**Exercise material:**
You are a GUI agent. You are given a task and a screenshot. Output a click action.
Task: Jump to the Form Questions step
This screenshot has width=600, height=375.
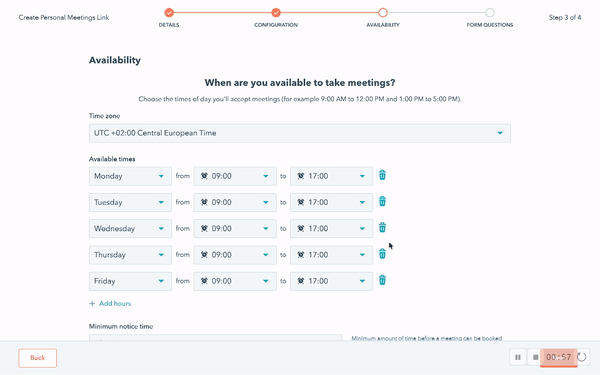coord(489,13)
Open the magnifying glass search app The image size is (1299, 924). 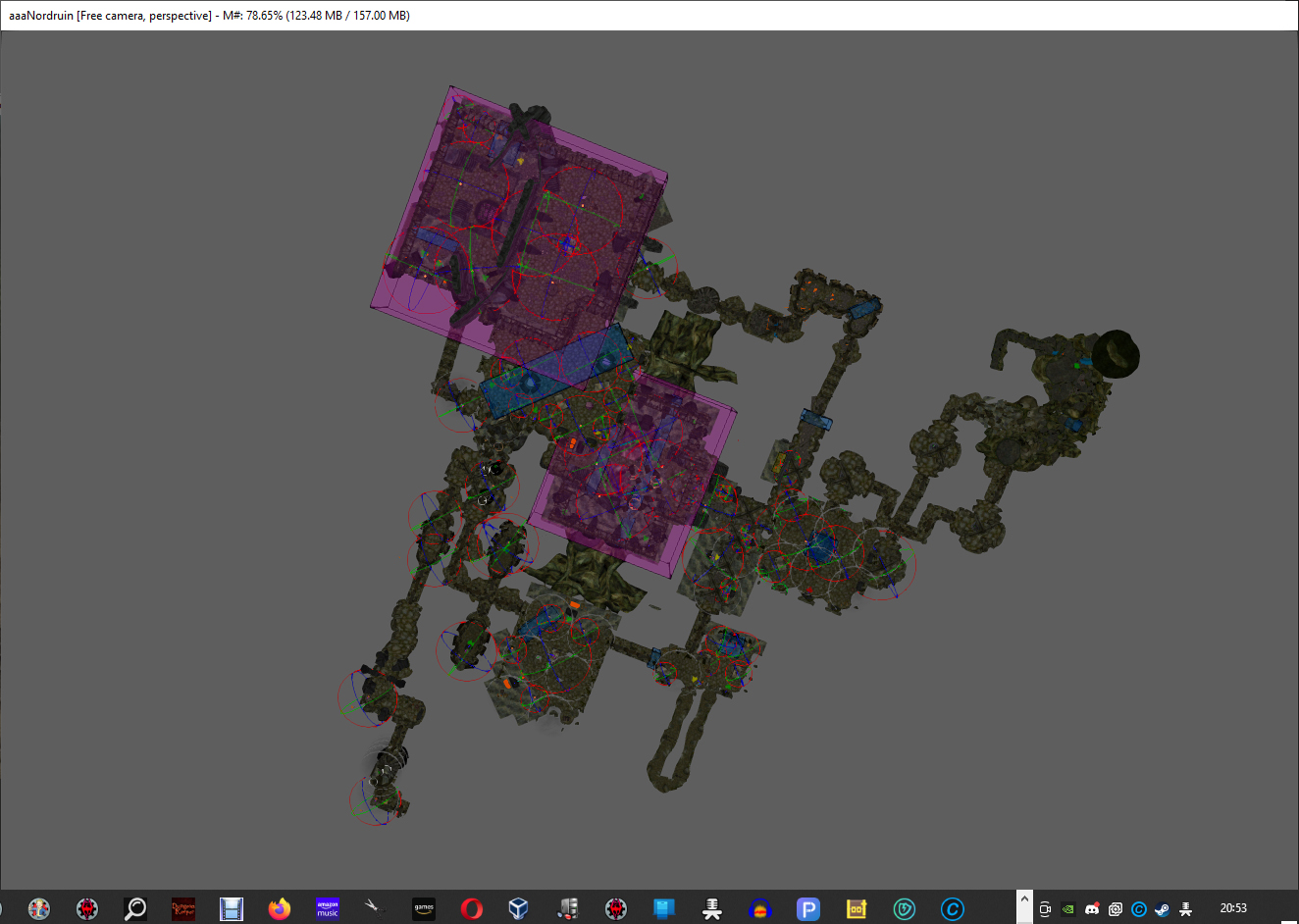135,909

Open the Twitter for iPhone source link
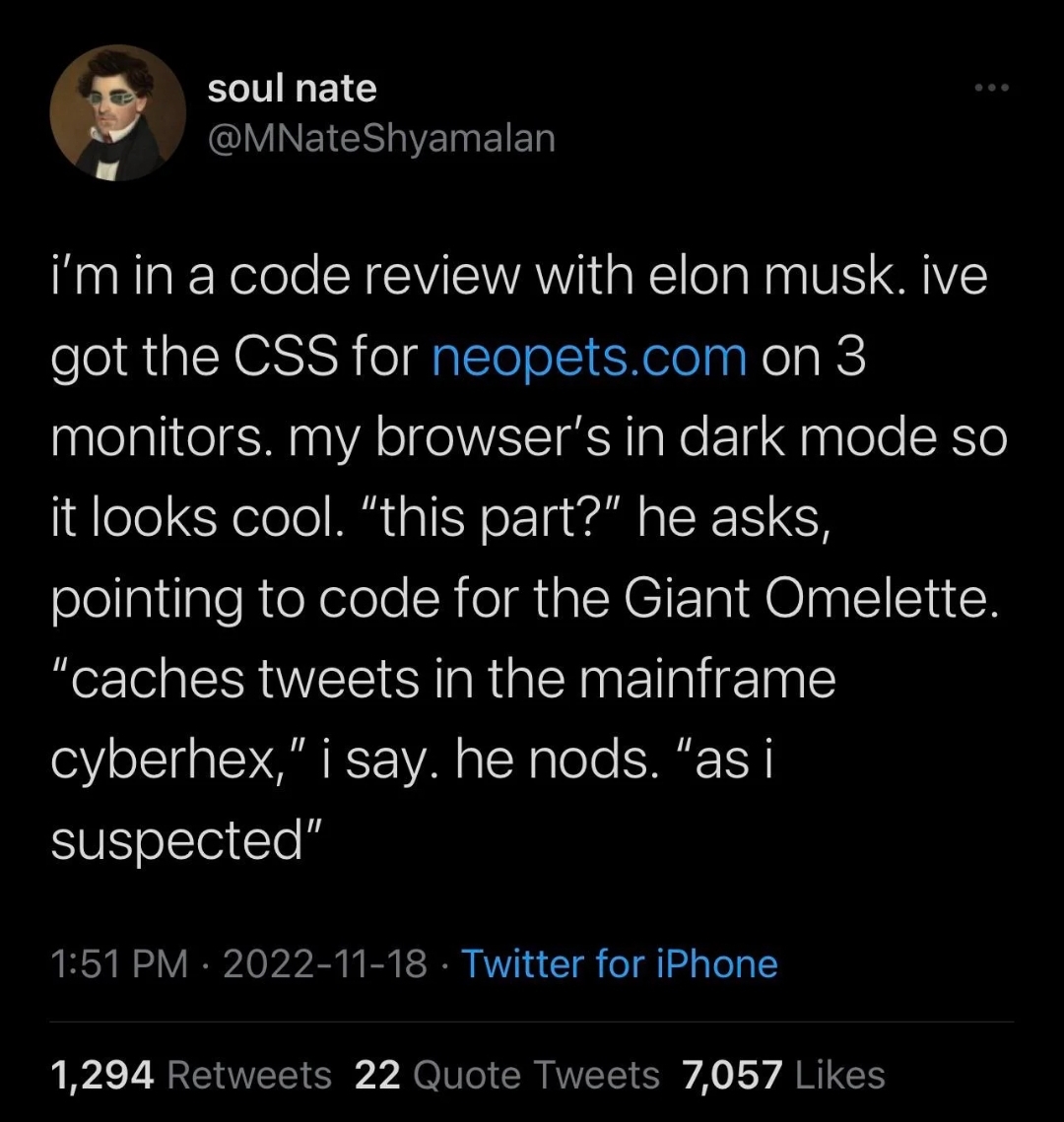point(620,963)
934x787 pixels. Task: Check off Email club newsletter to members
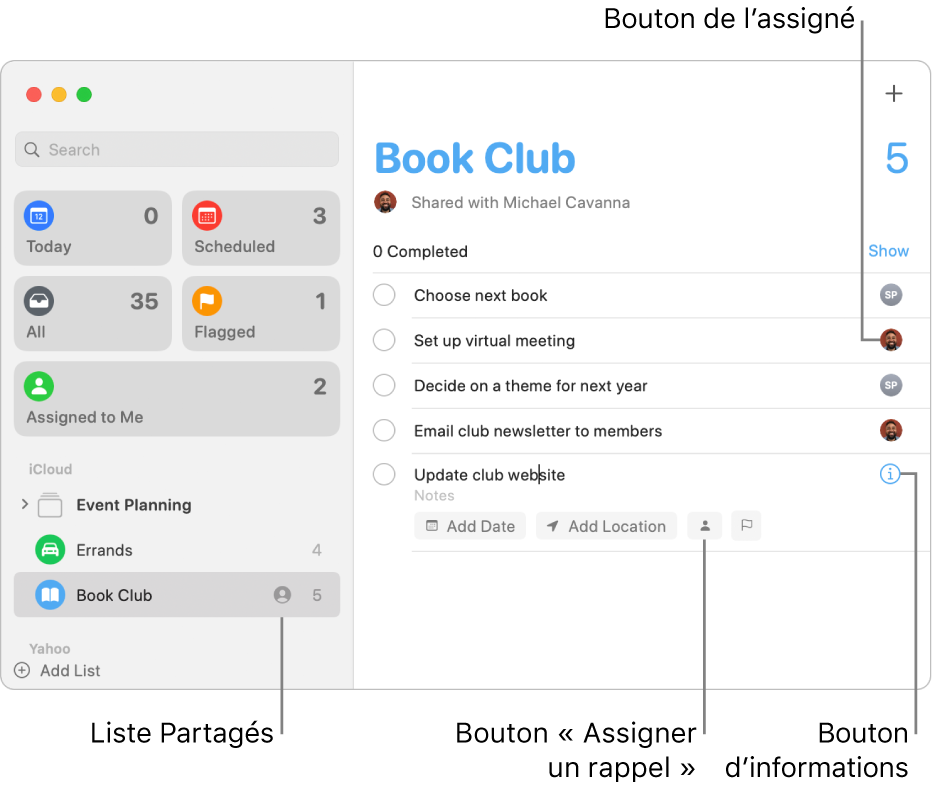tap(384, 430)
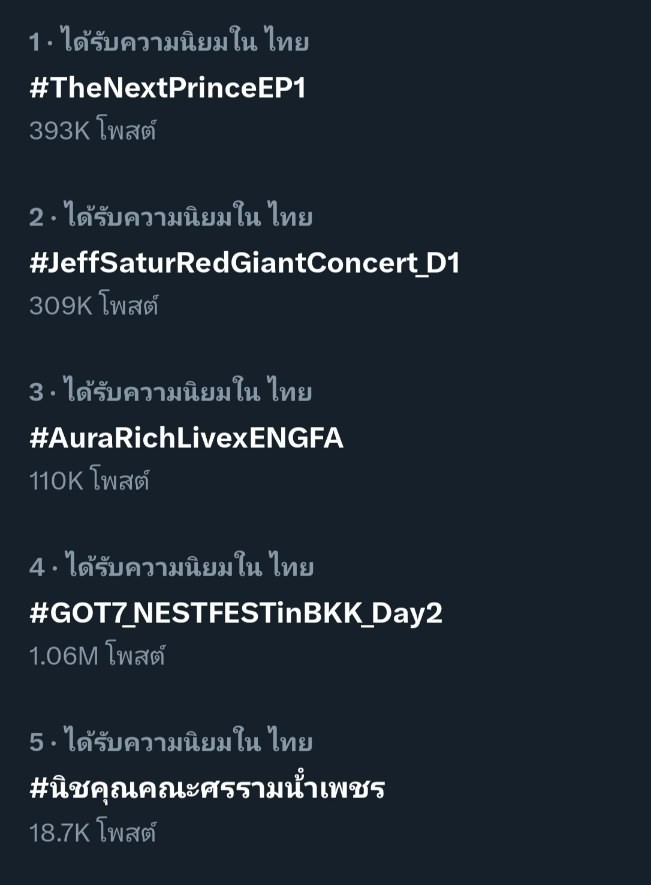Click the rank number 2
Image resolution: width=651 pixels, height=885 pixels.
click(36, 217)
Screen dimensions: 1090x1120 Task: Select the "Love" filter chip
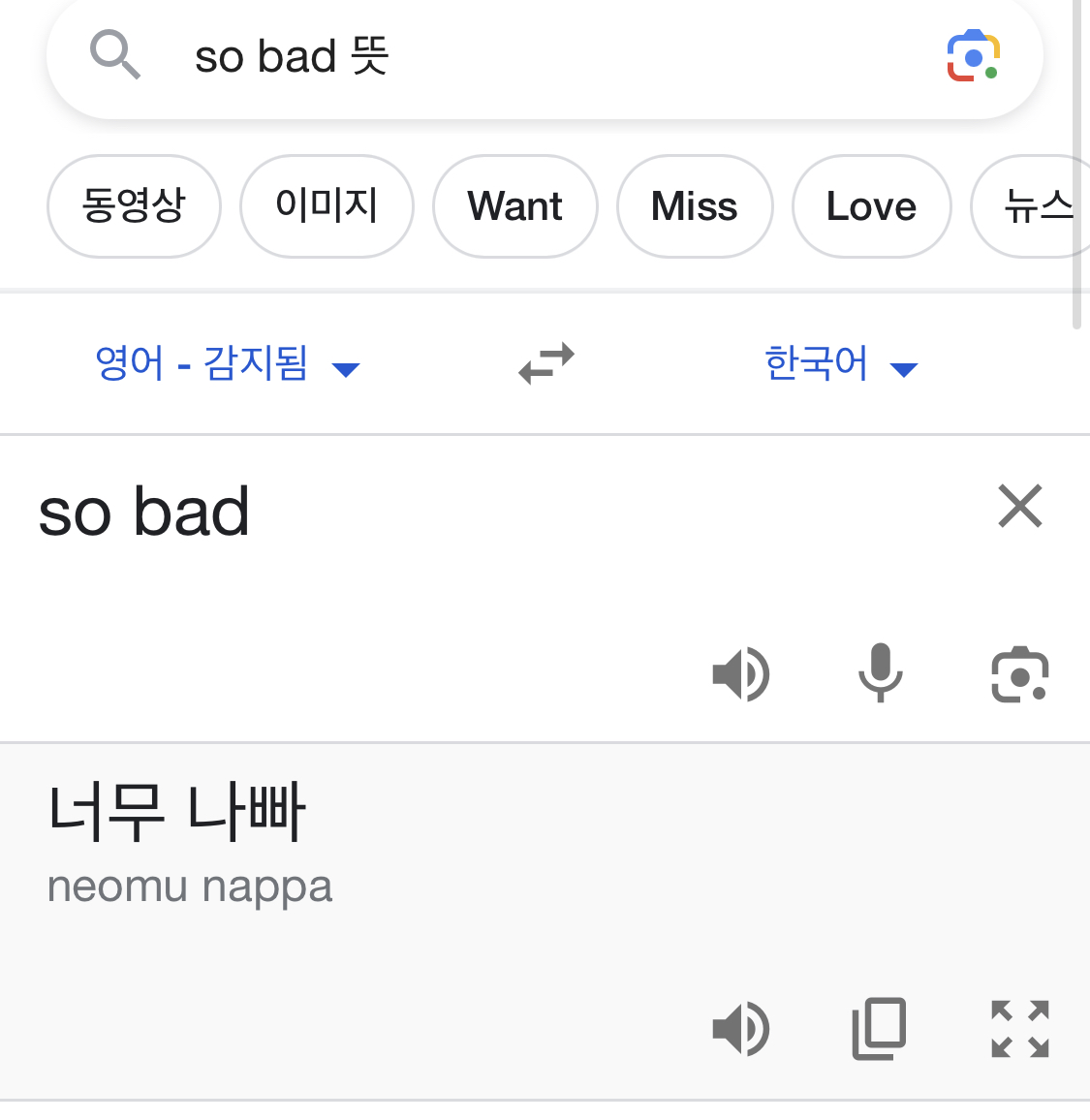point(870,206)
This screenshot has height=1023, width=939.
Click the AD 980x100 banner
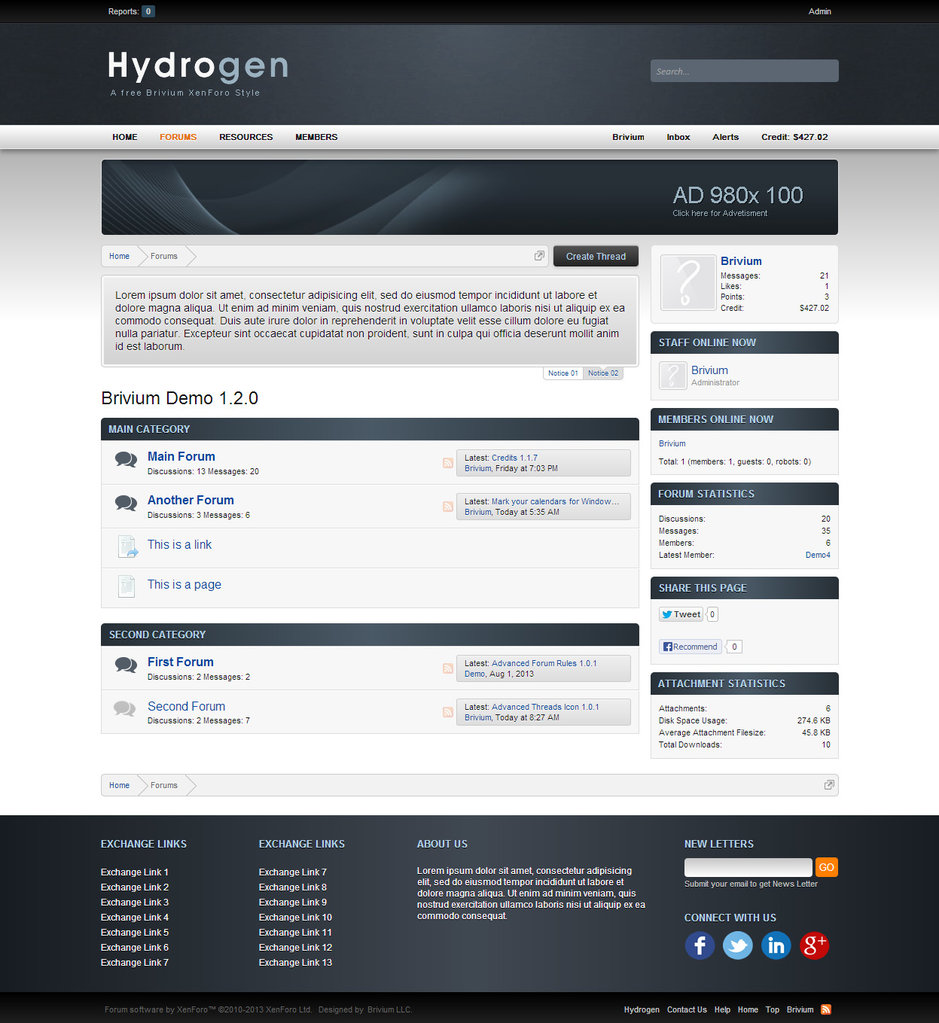(469, 197)

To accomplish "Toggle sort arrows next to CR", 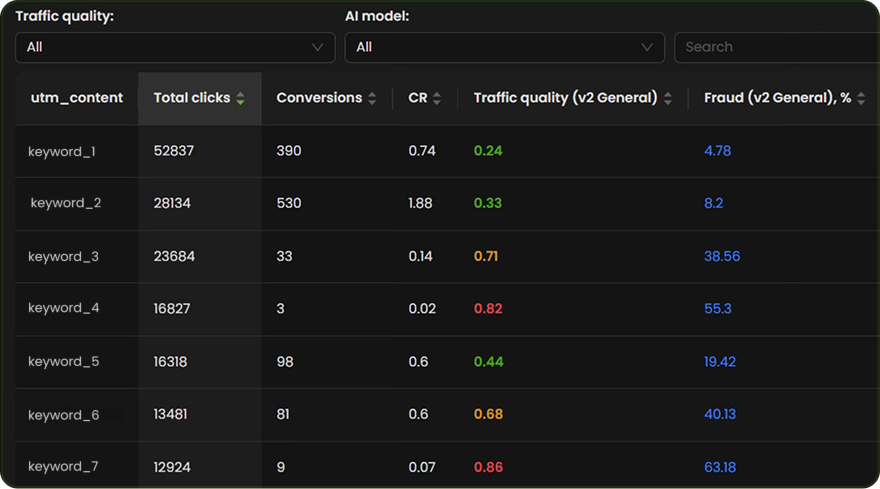I will click(437, 98).
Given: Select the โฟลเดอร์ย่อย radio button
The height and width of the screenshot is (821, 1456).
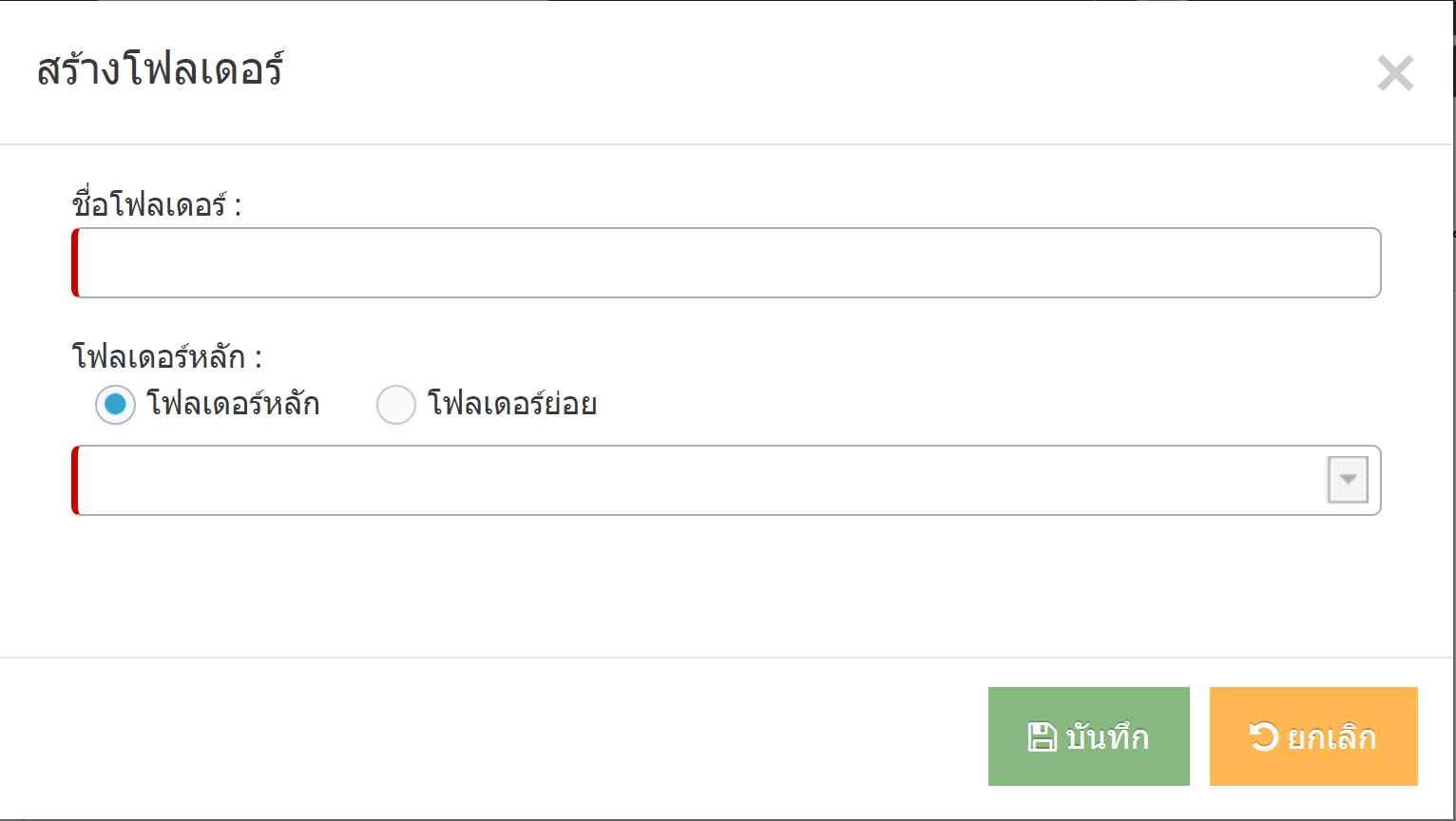Looking at the screenshot, I should click(396, 405).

**Work request:**
What is needed is an exact copy of the lines above, from the one holding "Open the Twitter for iPhone source link" down to the one holding "This screenshot has height=1023, width=939.", with those two included and the pictures left out.

**Result of the exercise:**
Open the Twitter for iPhone source link
point(620,963)
934x787 pixels. Task: Check off Email club newsletter to members
tap(384, 430)
Click the rank number 2
Image resolution: width=651 pixels, height=885 pixels.
click(36, 217)
Screen dimensions: 1090x1120 Task: Select the "Love" filter chip
point(870,206)
This screenshot has height=1023, width=939.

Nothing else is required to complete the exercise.